Нужен практицизм. Диалог ради чего-то, ради изменений. Но сейчас время, в которое изменения отвергаются начисто. Диалог неизбежно деградирует либо до пустой болтовни (смысл которого в примитивном обмене эмоциональным состоянием), либо до сообщения уже известного. Никакой эвристичности, она не нужна. Эвристика и практицизм – это воздействие. А воздействия быть не должно.
Из общения изъяты конфликт, проблематичность, все наболевшее. В лучшем, а может и худшем случае оно трансформируется в публицистику, не требующую читательского отклика. В центре повестка. Некоторые темы считаются неприличными и табуированными – политика, социальные проблемы. В таком диалоге заинтересованы все и никто. В разрешенных книгах диалог, как внутри, так и вовне, с читателем, где-то на уровне эпохи интернет-форумов или «пресс-клубов». То есть формула та же: шуму много, разговора на грош.

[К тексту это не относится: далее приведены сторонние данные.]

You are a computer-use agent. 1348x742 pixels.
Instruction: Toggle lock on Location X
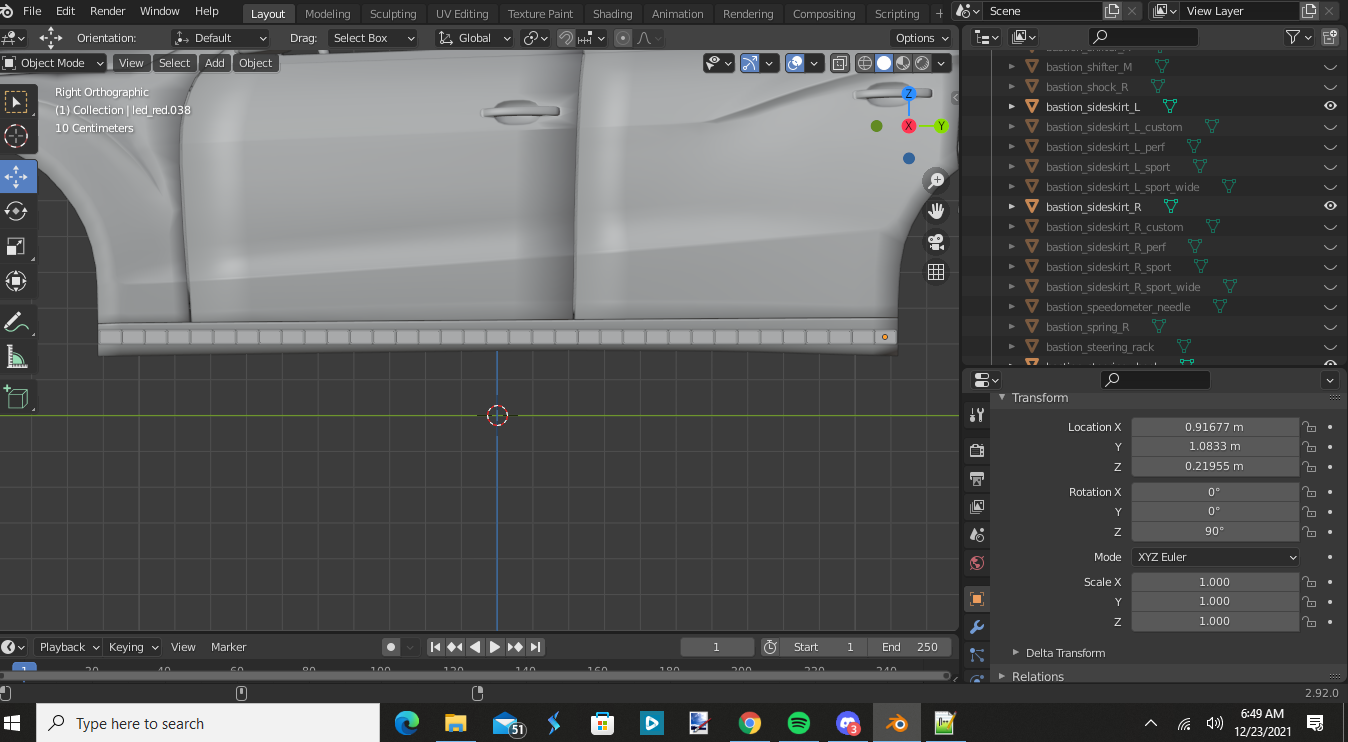tap(1309, 427)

Так что же нам делать? В рамках литературы, кажется, ничего. Все литературные потуги – задача второстепенная. Причины лежат вне литературы. Литература не вписывается в новую цивилизационную, новую социальную модель. Но не потому что все стали смотреть видеоролики и слушать подкасты. Это все вторичное. Потому что перестали слушать и разговаривать.
Но тут вопрос – была ли она неизменно диалогичной в разные эпохи? Я не знаю. Но мне кажется менялся лишь собеседник (был мир, стал человек). А схема оставалась той же. Теперь разговор подходит к концу, и смысла имитировать его дальше в создавшихся условиях может быть дальше и вправду незачем.